Take the line holding "The image size is (1347, 896)." as the first line of the answer and the last line of the listing as its end; retype everything between exactly.

-=-=-

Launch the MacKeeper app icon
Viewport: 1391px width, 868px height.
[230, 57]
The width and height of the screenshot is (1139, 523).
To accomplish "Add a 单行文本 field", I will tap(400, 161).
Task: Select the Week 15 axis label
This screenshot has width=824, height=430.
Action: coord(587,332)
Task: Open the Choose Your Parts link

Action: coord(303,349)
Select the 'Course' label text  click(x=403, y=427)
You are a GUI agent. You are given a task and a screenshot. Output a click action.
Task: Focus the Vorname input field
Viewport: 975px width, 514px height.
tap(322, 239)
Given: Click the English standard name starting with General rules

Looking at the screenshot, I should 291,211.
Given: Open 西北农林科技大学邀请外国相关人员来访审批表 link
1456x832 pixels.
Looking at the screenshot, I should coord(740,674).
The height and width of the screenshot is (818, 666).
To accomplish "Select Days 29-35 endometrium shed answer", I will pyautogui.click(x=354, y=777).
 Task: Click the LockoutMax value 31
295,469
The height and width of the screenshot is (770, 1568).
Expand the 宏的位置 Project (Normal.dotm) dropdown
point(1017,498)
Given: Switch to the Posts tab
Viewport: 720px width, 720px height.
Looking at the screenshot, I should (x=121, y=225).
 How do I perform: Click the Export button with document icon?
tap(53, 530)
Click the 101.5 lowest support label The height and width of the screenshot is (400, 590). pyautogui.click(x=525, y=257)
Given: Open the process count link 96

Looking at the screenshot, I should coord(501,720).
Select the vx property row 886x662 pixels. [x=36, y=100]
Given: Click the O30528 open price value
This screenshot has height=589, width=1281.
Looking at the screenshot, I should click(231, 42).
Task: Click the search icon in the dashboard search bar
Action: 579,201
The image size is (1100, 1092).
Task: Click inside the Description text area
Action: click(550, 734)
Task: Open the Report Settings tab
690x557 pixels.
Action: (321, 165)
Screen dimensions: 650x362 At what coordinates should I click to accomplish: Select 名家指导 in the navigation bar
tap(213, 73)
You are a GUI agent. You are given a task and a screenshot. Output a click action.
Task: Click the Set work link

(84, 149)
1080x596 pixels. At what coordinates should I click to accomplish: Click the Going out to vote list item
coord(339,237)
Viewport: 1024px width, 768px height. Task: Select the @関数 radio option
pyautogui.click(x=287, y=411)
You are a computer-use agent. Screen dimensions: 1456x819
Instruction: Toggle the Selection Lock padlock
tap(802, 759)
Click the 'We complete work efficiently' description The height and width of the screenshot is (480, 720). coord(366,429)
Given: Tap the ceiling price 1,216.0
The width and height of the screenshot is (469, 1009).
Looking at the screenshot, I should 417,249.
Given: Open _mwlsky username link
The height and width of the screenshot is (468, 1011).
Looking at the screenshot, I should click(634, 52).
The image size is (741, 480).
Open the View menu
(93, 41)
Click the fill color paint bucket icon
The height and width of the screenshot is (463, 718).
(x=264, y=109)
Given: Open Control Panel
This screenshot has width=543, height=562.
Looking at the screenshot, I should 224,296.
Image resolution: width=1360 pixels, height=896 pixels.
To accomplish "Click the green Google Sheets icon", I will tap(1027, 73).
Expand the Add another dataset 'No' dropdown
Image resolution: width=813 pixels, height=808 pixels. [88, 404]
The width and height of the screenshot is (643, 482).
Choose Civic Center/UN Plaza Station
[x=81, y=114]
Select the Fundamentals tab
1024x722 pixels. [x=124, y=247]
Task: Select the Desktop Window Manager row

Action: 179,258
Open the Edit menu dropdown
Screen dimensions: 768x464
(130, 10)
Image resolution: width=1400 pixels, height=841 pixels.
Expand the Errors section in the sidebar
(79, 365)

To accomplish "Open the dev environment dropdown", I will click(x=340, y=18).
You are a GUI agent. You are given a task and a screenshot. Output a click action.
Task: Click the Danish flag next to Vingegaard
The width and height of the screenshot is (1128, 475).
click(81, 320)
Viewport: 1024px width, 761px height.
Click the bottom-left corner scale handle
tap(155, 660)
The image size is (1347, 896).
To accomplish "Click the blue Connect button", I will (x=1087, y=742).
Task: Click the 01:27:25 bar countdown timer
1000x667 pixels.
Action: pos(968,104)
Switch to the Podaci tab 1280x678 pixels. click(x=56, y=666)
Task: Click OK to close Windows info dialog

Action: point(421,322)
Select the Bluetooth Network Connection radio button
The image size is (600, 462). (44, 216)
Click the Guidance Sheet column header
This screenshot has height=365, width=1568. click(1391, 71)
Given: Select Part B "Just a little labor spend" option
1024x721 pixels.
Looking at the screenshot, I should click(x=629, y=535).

-=-=-

**Exercise result:**
The image size is (1347, 896).
To accomplish "Click the blue Connect button", I will (x=1087, y=742).
Task: Click the 01:27:25 bar countdown timer
1000x667 pixels.
Action: pos(968,104)
Switch to the Podaci tab 1280x678 pixels. click(x=56, y=666)
Task: Click OK to close Windows info dialog

Action: point(421,322)
Select the Bluetooth Network Connection radio button
The image size is (600, 462). (44, 216)
Click the Guidance Sheet column header
This screenshot has height=365, width=1568. click(1391, 71)
Given: Select Part B "Just a little labor spend" option
1024x721 pixels.
Looking at the screenshot, I should click(x=629, y=535).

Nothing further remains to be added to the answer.